Where does the French state stand in all this, then? Pierre Henry says local authorities don't fulfil their legal responsibilities, basically passing the buck - areas that have international airports or big cities don't see why they should have to pay for looking after all these extra children, and demand federal government help that never arrives. The charity can apply pressure to get cases processed faster, but they can't change the political climate, Henry says, and it certainly isn't one in which refugee children are a top, or an uncontroversial, spending priority. France at least doesn't try to deport children - unlike some EU countries, including the UK, who have signed up to a scheme aiming to return them to their families, with fixed annual targets for returns. Back home, of course, they may well not be welcome, if the family can be traced at all. In order to stay in France after their 18th birthday, though, they must prove they can speak French and are in education, alongside a fair amount of sheer luck in negotiating the tangled system. Henry admits that despite France Terre d'Asile's best efforts, dozens are simply lost every year, disappearing from the public record over fears they will be deported.

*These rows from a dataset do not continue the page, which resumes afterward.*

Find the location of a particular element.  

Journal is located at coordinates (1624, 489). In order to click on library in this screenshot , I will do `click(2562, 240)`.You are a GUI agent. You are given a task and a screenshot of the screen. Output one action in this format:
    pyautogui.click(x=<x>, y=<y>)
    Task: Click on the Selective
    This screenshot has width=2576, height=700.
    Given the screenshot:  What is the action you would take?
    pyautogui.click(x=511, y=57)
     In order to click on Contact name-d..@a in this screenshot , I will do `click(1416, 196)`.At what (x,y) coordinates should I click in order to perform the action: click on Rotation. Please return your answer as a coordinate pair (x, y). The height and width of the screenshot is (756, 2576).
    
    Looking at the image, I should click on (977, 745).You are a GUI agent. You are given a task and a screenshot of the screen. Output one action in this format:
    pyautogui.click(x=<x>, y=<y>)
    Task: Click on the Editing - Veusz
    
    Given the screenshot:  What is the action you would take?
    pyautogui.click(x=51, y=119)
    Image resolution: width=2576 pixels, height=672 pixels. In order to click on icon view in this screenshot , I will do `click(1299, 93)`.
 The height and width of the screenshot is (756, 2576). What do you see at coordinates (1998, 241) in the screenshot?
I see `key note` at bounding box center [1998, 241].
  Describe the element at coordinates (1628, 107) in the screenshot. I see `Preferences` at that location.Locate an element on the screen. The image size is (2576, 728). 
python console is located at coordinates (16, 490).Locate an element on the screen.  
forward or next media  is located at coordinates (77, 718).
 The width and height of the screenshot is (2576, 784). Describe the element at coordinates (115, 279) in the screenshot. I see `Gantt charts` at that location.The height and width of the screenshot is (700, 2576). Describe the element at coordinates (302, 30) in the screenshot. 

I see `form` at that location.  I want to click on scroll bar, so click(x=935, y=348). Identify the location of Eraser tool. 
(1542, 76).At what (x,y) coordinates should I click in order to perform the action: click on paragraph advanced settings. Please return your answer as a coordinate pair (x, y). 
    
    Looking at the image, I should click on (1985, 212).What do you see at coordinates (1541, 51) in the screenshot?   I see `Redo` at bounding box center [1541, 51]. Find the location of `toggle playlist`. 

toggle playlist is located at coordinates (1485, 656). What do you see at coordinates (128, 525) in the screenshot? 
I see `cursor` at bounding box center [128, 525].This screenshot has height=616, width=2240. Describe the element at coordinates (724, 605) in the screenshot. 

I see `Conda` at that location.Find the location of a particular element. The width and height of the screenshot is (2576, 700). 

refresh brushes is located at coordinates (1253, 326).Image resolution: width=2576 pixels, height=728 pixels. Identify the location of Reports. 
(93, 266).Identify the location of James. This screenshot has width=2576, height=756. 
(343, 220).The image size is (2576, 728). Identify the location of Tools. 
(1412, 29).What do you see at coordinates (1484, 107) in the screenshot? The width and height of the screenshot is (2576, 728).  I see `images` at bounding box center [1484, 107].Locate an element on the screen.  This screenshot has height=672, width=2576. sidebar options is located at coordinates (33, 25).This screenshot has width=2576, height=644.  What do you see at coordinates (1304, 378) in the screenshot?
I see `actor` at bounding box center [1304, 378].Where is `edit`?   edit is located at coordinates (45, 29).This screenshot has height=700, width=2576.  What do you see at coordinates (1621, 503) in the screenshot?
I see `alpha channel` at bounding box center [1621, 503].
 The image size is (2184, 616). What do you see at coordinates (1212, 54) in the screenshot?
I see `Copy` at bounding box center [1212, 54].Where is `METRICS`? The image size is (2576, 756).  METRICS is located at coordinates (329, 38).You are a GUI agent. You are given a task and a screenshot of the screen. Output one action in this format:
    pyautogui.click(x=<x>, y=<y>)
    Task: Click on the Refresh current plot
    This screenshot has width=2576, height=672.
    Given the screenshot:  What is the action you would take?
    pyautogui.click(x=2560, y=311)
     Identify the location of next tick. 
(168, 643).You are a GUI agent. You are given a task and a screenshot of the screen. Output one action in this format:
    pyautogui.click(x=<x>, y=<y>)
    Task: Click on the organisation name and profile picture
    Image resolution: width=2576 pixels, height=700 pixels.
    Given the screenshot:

The energy, motivation and drive of some of the young people I met are overwhelming, though, despite the legal and practical challenges they face. I'm sure that's partly due to the support and confidence building they've had from France Terre d'Asile, but Mache says those of his charges who attend mainstream schools improve standards for the whole class because they're so motivated. He also describes the experience of being young and alone in a foreign country as 'Darwinian' - the naturally toughest and most resilient do well, weaker ones less so. What these young people - some as young as 13 - have been through is inconceivable to most of us, but France is responsible for what happens to them next, and it's time, as Pierre Henry put it to me, for France to step up to that responsibility.